= Quadrature (astronomy) =

Aspect of a heavenly body in which it makes a right angle with the direction of the Sun

Diagram showing the eastern and western quadratures of a superior planet like Mars

In spherical astronomy, quadrature is the configuration of a celestial object in which its elongation is a right angle (90 degrees), i.e., the direction of the object as viewed from Earth is perpendicular to the position of the Sun relative to Earth. It is applied especially to the position of a superior planet or the Moon at its first and last quarter phases. This is not to be confused with the Moon at dichotomy (exactly half-lit) as viewed from Earth, which occurs at 89.85 degrees and 270.15 degrees.

As shown in the diagram, a planet (or other object) can be at the western quadrature (when it is to the west of the Sun when viewed from the Earth) or at the eastern quadrature (when it is to the east of the Sun when viewed from the Earth). Note that an inferior planet can never be at quadrature to the reference planet.

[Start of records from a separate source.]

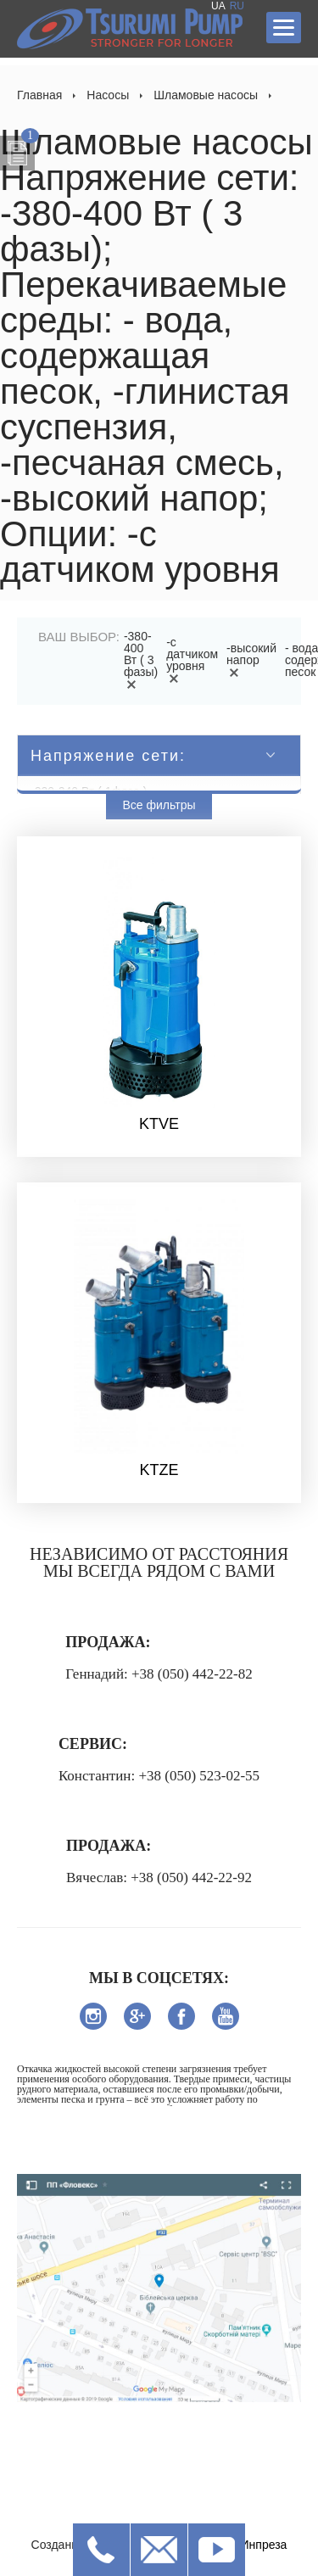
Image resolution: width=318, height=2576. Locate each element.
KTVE (159, 1123)
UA (218, 6)
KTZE (158, 1469)
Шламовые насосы (205, 95)
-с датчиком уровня (192, 660)
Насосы (107, 95)
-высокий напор (251, 660)
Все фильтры (159, 805)
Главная (39, 95)
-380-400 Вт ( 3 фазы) (141, 659)
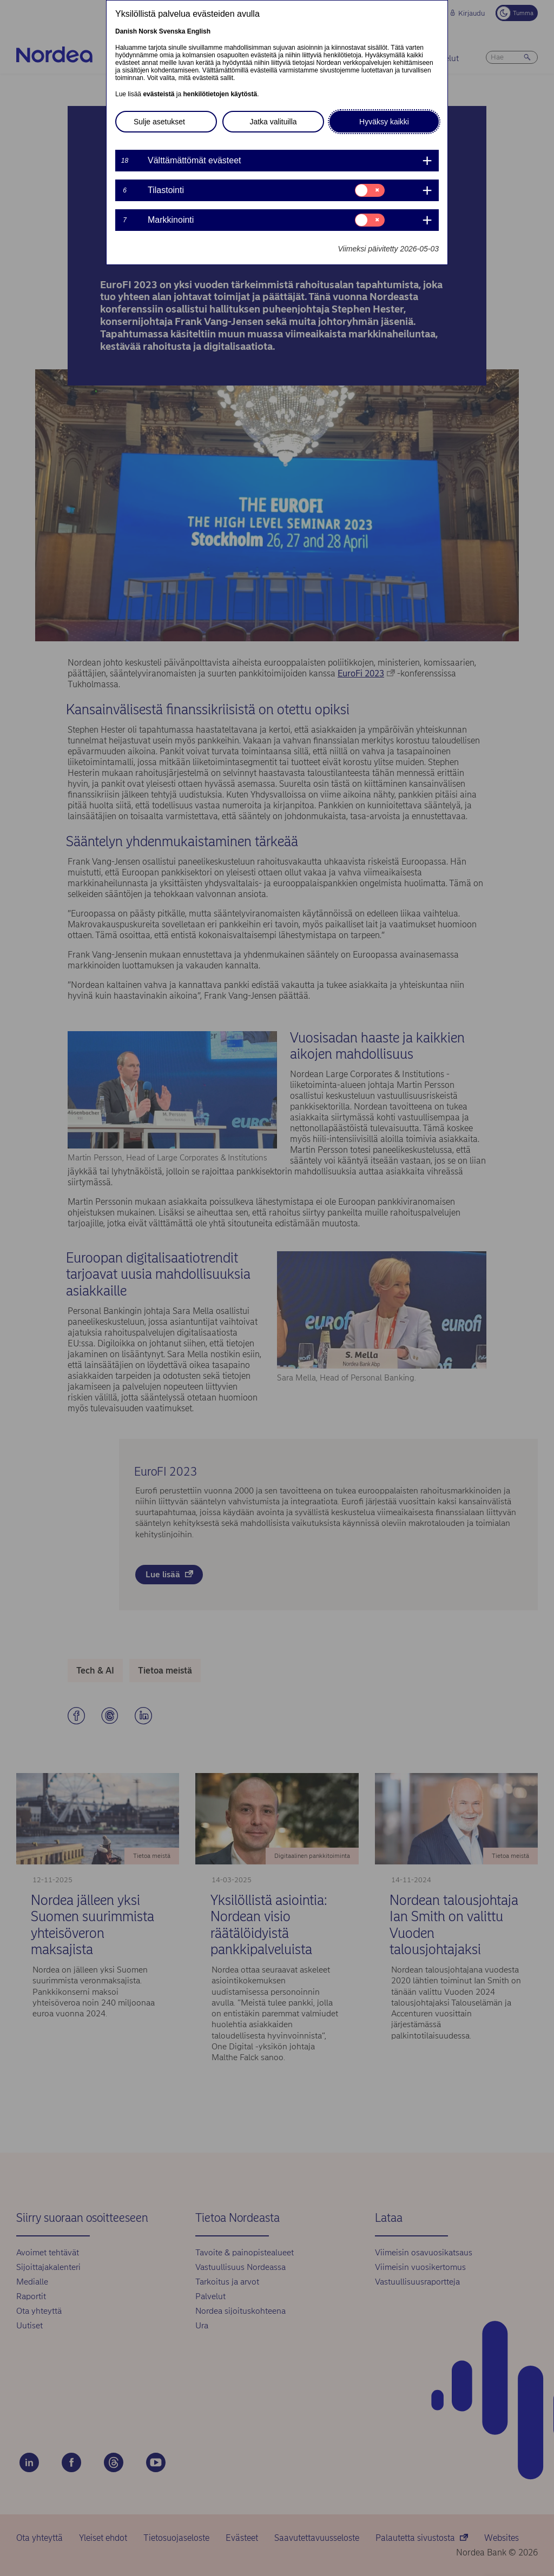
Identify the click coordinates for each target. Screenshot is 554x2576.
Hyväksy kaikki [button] (384, 121)
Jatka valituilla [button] (272, 121)
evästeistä (158, 94)
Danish (126, 31)
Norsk (147, 31)
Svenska (172, 31)
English (198, 31)
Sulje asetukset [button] (159, 121)
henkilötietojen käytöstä (220, 94)
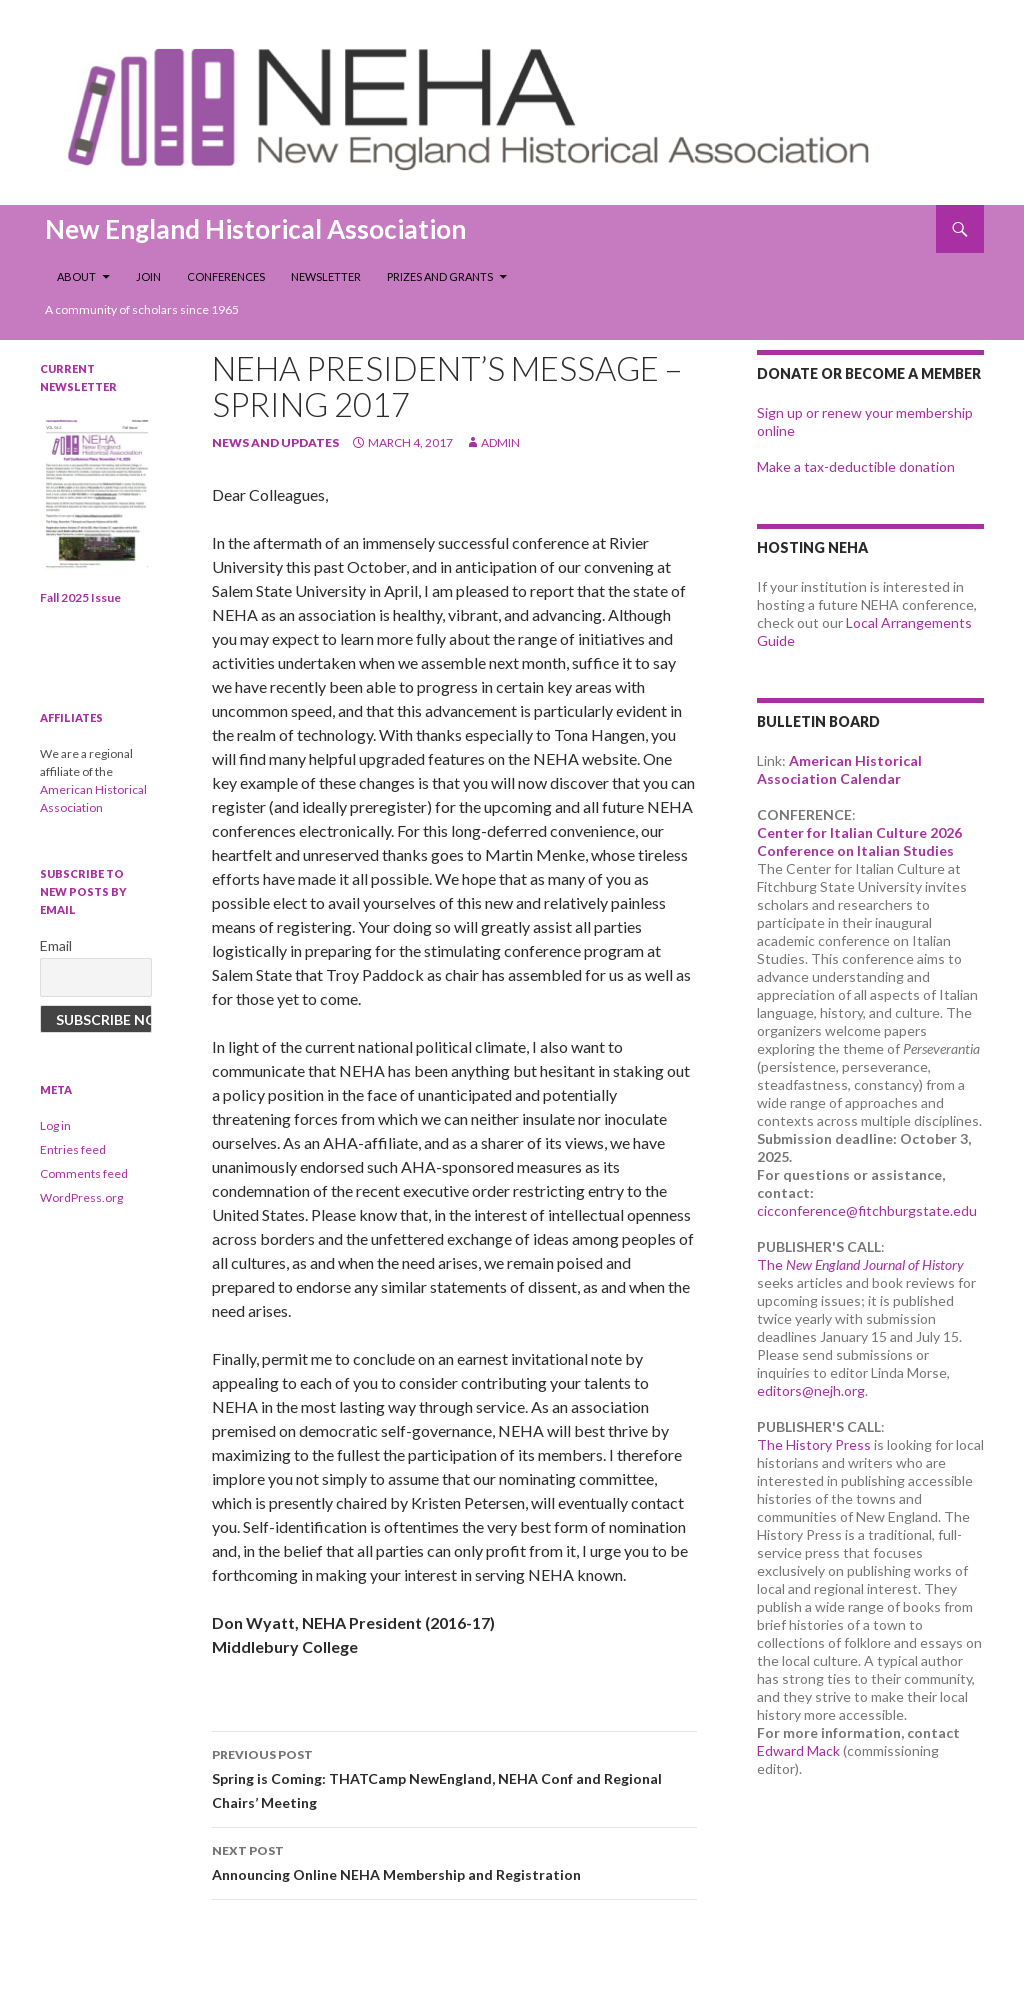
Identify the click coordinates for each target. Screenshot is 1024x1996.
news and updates (275, 442)
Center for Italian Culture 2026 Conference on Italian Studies (859, 841)
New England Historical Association (255, 229)
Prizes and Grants (440, 276)
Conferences (226, 276)
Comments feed (84, 1173)
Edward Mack (798, 1750)
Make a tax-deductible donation (856, 466)
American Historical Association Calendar (839, 769)
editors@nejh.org (811, 1390)
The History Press (814, 1444)
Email (56, 945)
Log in (55, 1125)
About (76, 276)
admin (500, 442)
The (860, 1264)
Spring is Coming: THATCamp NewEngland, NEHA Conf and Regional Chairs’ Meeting (454, 1777)
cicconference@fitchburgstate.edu (867, 1210)
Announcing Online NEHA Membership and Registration (454, 1861)
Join (148, 276)
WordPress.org (81, 1197)
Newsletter (326, 276)
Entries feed (73, 1149)
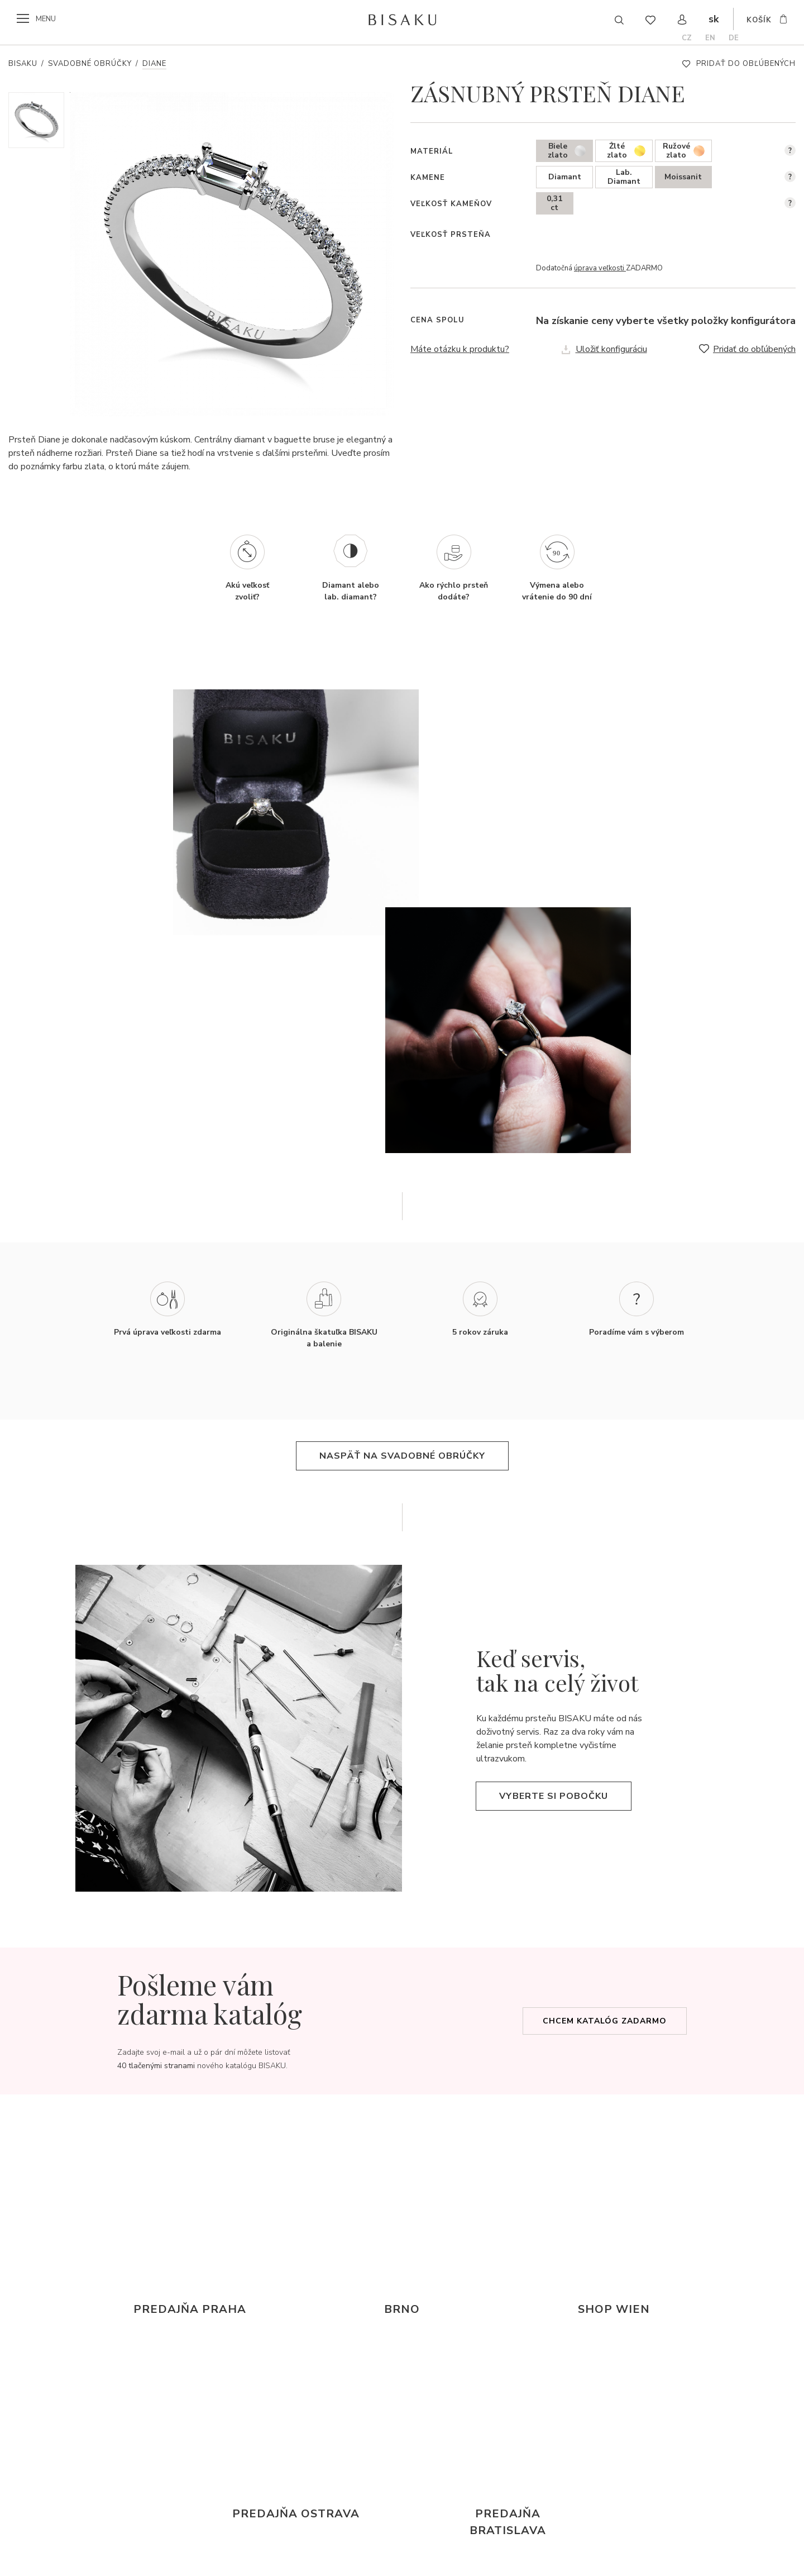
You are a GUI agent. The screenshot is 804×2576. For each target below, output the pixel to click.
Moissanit (683, 177)
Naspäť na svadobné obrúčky (402, 1456)
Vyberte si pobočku (553, 1796)
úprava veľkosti (600, 268)
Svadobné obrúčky (90, 64)
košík (759, 20)
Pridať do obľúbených (746, 64)
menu (46, 19)
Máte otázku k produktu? (459, 349)
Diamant (564, 177)
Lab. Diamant (623, 176)
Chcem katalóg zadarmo (605, 2021)
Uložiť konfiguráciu (611, 349)
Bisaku (22, 64)
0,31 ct (554, 202)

At quadrature, the shadow that a planet casts on its planetary rings or moons appears most offset from the planet (e.g., Saturn's rings); the dark side of a planet (e.g., Mars) is maximally visible.

Since the Sun is not infinitely far away, the Moon is slightly past first quarter phase when the Sun and Moon are perpendicular in the sky to each other.

When the Sun and Moon are at right angles, their tidal forces counteract each other, and the tidal range is smaller than average, resulting in neap tides.